It was realized that normal aircraft control surfaces had little or no effect in the thin air of the upper stratosphere and that any aircraft operating at extremely high altitudes would need to be equipped with a reaction control system (RCS). A modified version of the Bell X-1 was used for initial RCS tests, but was grounded after technical problems. It was replaced in 1959 with a NASA-modified Lockheed F-104A (55-2961), which carried RCS systems on its wing tips and in the fuselage nose. This aircraft (designated JF-104) achieved a maximum altitude of 83000 ft during the test program. Pilots who flew this aircraft included Neil Armstrong, who gained valuable experience in using the RCS. Pilots complained that the instrument displays were difficult to read and were not accurate enough for the critical zoom climb profiles required to reach high altitudes.

=== Lockheed contract ===
Lockheed was awarded a contract by the United States Air Force to modify three F-104A aircraft for the dedicated role of aerospace trainer (AST) in 1962. The airframes were taken out of storage at AMARG and transported to the company factory for modification.

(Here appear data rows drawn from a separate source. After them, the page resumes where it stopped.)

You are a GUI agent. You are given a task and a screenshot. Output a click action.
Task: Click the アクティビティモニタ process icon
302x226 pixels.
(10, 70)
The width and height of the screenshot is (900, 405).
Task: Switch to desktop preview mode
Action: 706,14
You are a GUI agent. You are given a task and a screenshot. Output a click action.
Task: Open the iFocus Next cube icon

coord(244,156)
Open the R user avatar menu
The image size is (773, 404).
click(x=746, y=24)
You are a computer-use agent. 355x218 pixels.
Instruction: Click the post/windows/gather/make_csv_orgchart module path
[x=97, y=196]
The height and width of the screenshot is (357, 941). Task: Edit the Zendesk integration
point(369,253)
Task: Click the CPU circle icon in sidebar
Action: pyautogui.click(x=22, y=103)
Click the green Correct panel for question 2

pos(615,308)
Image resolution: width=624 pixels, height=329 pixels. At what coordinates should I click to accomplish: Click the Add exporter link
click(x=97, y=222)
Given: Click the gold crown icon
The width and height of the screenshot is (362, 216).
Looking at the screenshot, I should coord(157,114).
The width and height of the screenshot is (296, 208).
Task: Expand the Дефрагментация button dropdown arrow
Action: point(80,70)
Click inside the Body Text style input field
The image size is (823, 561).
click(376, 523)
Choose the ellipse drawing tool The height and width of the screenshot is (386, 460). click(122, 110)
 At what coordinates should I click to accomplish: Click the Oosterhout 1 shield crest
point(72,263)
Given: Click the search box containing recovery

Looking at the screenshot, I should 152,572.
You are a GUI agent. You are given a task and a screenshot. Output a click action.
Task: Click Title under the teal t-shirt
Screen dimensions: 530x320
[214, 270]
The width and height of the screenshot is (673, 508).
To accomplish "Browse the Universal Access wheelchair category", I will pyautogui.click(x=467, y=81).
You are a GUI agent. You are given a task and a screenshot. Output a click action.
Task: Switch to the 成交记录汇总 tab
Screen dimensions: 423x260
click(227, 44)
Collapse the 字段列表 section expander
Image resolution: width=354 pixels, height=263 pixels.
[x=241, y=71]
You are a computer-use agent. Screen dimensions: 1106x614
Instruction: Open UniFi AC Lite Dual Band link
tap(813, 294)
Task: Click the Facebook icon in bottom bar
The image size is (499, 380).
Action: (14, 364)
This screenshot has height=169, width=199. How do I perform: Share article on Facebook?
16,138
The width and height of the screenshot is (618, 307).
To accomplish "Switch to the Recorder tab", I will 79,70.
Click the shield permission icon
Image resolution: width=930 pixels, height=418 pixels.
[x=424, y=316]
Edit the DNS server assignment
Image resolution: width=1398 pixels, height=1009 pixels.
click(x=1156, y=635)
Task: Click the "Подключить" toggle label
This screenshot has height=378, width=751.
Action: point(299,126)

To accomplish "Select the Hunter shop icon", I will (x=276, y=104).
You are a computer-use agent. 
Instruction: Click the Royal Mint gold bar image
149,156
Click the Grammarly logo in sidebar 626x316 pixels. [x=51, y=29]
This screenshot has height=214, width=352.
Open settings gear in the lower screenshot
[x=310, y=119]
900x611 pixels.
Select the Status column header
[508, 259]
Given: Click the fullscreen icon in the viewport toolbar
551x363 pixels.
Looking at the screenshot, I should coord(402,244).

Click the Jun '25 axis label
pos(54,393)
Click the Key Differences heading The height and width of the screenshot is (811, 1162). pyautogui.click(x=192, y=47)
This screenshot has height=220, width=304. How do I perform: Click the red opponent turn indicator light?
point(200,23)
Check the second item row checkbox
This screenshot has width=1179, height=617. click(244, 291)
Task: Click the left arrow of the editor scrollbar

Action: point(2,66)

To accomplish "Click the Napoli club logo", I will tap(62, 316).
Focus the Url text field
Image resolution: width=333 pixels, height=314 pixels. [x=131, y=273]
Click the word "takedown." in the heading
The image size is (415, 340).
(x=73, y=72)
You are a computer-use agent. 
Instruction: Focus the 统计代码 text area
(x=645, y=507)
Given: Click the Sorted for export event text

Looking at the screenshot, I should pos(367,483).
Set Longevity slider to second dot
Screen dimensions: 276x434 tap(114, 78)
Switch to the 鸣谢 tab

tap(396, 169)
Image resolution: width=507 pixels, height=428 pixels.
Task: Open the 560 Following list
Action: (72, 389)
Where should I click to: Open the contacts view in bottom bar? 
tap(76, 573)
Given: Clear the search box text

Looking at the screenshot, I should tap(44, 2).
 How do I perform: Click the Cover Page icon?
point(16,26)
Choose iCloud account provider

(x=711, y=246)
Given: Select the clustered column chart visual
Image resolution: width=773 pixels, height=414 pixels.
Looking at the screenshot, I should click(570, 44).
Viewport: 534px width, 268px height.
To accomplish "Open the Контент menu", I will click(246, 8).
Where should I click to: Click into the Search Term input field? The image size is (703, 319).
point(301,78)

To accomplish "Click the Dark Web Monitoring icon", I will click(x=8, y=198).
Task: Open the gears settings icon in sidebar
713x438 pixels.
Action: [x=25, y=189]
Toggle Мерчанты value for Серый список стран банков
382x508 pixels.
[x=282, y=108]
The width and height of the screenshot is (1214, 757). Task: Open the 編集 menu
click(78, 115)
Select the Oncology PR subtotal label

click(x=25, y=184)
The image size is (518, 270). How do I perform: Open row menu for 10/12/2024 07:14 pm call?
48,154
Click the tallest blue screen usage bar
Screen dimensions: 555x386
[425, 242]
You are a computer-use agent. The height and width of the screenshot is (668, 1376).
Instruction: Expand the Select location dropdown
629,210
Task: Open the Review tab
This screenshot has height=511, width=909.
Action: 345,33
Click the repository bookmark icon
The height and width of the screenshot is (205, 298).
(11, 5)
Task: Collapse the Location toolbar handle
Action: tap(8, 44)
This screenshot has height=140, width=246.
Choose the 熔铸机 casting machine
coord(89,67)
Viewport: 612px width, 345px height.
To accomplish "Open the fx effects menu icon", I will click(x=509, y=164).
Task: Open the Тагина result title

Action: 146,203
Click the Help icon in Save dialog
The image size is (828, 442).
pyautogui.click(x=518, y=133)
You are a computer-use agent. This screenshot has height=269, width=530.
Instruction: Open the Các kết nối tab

== Design and flight profile ==
The F-104A design was already established as a lightweight, high-performance aircraft. For the AST project, emphasis was placed on removing unnecessary equipment, fitting a rocket engine to supplement the existing jet engine, fitting an onboard RCS, and improving the instrumentation. The following are the main differences between the production version and the AST:

=== Wing ===
The wingspan of the NF-104A was increased by the addition of wingtip extensions. This modification was needed to house the RCS roll control thrusters and decreased the wing loading.

=== Tail surfaces ===
The vertical fin and rudder were replaced by the larger area versions from the two-seat F-104 and were structurally modified to allow installation of the rocket engine.

=== Fuselage ===
The fiberglass nose radome was replaced with an aluminum skin and housed the pitch and yaw RCS thrusters.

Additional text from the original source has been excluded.